Bu durumda, temyize konu Ankara Bölge İdare Mahkemesi 5. İdari Dava Dairesi kararında isabet bulunmamıştır.
KARAR SONUCU: Açıklanan nedenlerle;
2577 sayılı Kanunun 49. maddesine uygun bulunan davalının ve davalı yanında müdah…in temyiz istemlerinin kabulüne, Dava konusu işlemin yukarıda özetlenen gerekçeyle iptaline ilişkin İdare Mahkemesi kararına yönelik olarak yapılan istinaf başvurusunun reddi yolundaki temyize konu … Bölge İdare Mahkemesi 5. İdari Dava Dairesinin … tarih ve E:…, K:… sayılı kararının BOZULMASINA,
Yeniden bir karar verilmek üzere dosyanın anılan Bölge İdare Mahkemesi İdari Dava Dairesine gönderilmesine, 15/02/2024 tarihinde, kesin olarak, oyçokluğuyla karar verildi.
KARŞI OY (X): Temyize konu edilen Bölge İdare Mahkemesi kararında, 2577 sayılı İdari Yargılama Usulü Kanununun 49. maddesinde belirtilen bozma nedenleri bulunmadığından, temyiz isteminin reddi ile anılan kararın onanması gerektiği oyu ile karara katılmıyoruz.
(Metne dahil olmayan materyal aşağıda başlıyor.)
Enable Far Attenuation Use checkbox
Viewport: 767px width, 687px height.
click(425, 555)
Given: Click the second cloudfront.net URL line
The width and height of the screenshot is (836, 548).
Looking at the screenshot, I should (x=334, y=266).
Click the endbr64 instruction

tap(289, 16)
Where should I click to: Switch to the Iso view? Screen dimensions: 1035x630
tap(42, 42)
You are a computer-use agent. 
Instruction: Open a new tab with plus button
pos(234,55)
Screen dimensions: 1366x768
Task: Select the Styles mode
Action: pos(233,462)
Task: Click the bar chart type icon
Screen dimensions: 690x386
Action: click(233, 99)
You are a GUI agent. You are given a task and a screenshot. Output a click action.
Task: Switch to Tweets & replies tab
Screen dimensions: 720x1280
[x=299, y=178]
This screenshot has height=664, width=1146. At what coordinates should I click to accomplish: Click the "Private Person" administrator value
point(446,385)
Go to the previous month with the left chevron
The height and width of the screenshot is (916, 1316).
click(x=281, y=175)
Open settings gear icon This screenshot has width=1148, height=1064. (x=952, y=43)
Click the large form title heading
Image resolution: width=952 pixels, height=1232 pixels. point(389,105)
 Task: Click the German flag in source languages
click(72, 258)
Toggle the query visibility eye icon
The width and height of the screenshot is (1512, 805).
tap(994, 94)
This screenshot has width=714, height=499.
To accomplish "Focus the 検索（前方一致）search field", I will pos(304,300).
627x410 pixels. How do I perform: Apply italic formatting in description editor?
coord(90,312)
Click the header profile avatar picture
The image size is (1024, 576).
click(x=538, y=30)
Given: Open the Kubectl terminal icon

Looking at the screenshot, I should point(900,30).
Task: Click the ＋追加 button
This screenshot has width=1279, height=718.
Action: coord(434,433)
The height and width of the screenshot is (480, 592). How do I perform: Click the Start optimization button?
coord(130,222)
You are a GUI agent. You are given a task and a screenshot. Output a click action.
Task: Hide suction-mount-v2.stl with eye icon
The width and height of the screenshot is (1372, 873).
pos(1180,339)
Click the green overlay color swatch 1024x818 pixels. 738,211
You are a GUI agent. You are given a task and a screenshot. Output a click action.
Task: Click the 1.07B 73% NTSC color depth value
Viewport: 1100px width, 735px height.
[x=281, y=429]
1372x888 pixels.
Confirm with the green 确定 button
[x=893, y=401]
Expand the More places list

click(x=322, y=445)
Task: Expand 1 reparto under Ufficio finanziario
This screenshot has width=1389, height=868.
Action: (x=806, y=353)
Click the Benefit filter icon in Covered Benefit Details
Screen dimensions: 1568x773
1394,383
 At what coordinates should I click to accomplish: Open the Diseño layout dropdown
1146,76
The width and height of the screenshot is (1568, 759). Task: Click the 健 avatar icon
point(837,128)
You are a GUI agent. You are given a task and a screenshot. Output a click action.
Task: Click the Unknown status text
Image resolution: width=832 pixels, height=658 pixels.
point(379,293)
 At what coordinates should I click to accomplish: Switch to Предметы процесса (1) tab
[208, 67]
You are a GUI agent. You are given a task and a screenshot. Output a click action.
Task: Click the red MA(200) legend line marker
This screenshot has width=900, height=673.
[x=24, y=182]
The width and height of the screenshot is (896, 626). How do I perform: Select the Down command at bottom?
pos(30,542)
KARŞI OY (XX): Temyize konu edilen Bölge İdare Mahkemesi kararının, 1/5000 ölçekli nazım imar planı değişikliği ve 1/1000 ölçekli uygulama imar planı değişikliğinin iptaline ilişkin kısmında 2577 sayılı İdari Yargılama Usulü Kanununun 49. maddesinde belirtilen bozma nedenleri bulunmadığından, temyiz isteminin reddi ile kararın anılan kısmının onanması gerektiği oyu ile karara katılmıyoruz.